When a group of Indians are not using Twitter or Facebook to get their news, it’s not because they want to get on social media

A group of Indian youth has taken to Twitter to express their displeasure with the lack of news in the country, while also venting about the lack and the lack-lustre of social media.

The group of students at the Central University of Technology (CUST) on Wednesday uploaded a series of tweets, mostly in Hindi, in an attempt to get the news on the social media platform.

The students, who belong to a class called “Diaspora,” are part of a group called the “Voidless Society” (VS) which aims to spread awareness about their Indian identity and the culture of their country.

A similar group of about 500 students is also working to bring more information to the Indian people through social media platforms like Facebook and Twitter.

“This is the second time we have attempted to launch a news project like this in India and have failed,” said Vikas Kumar, an associate professor at CUST and the main author of the Twitter campaign.

“We tried to raise awareness about our country’s identity and culture through social networking, but so far we have failed.”

Vikas also criticised the lack on social platforms of Indian people who are not “diaspora Indians.”

“The Indian youth are mostly non-diasporic Indians.

The idea that they have to learn how to use Facebook and how to interact on Twitter is absurd.

This is not a case of a diaspora community learning how to live in a society, it is a society learning how a daspora community should live in the society,” he said.

The hashtag #diasphobia has been trending in India since Tuesday.

In a recent poll conducted by the Indian government’s media arm, the Centre for Research on Public Opinion, over a quarter of the respondents said they would be willing to switch their social media profiles from one Indian identity to another if they could not access their news on Twitter.

The government has been pushing for the use of Indian media in the media, with a recent proposal to require all newspapers to be published in the Indian language and the use and distribution of Hindi.

A separate survey released by the CUST in June suggested that around 70 per cent of Indian adults, or around 1.2 billion people, said they use social media to find out what’s going on in the world.

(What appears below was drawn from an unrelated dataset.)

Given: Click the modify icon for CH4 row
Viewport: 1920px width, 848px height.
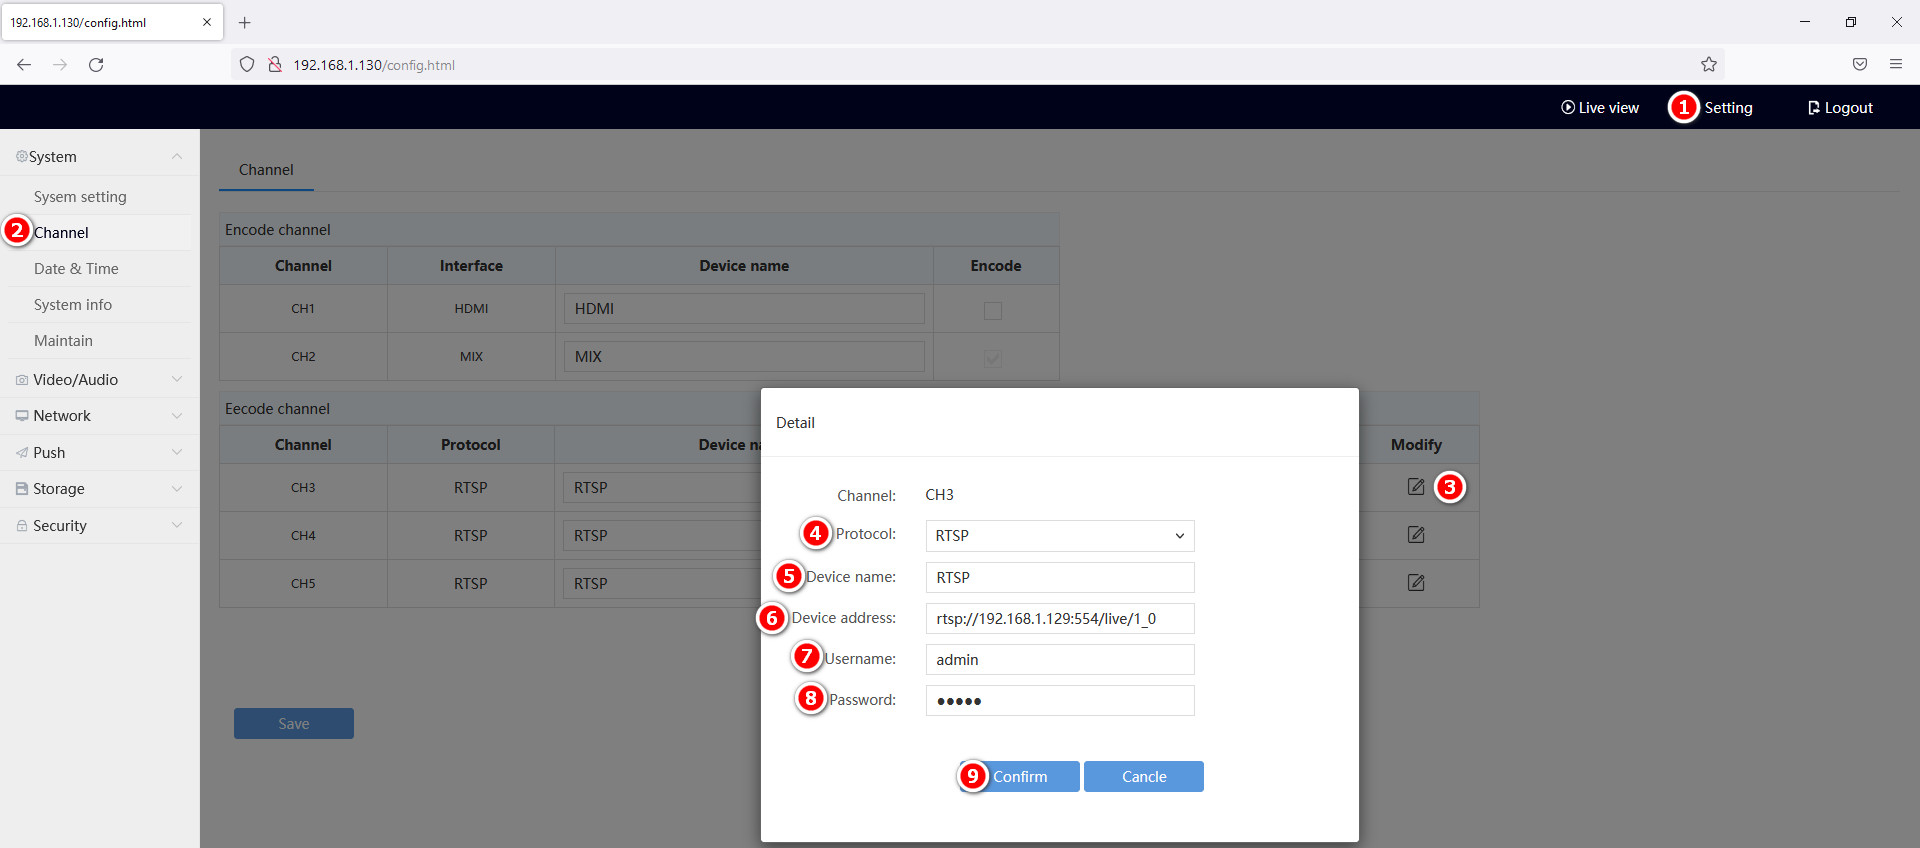Looking at the screenshot, I should [x=1415, y=535].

The survey, conducted by Ipsos-Mori for the Ministry of Information Technology (MIT), also found that an overwhelming majority of Indians — 78 per cent — said they are comfortable with the fact that their country has a media market and not just a market for entertainment.

“When we think about it, we have to understand that Indian culture is a media culture, not a consumer culture.

Indian culture has not changed and its a culture of media,” said Kumar.

On the other hand, the lack in social media has not stopped the “diverse and diverse” communities who have formed around the Indian diaspora from sharing their experiences and thoughts.

The VS group has also been active on social networking platforms like Instagram and Twitter in recent days.

Vikas Kumar said that the lack is due to the fact of the way Indian media outlets have been covering the Indian situation.

Some people have even made a derogatory comment about Indian people by saying that they are lazy, ignorant and not ready to be called Indian.

This is not because we are lazy.

We are not lazy.

This statement is because our Indian culture and our Indian language are not ready for such derogatory statements.

People from the VS group are not happy with the media outlets who are trying to make Indian culture, their culture, synonymous with India.

They say that their identity and their culture should be discussed in an objective way and that it should not be a subject for derogatory statements by the media.

Kumar said that, at the very least, they are calling out the media for their lack of journalistic standards.

He also suggested that the VS groups be invited to share their views on issues and ideas with media outlets to highlight their point of view.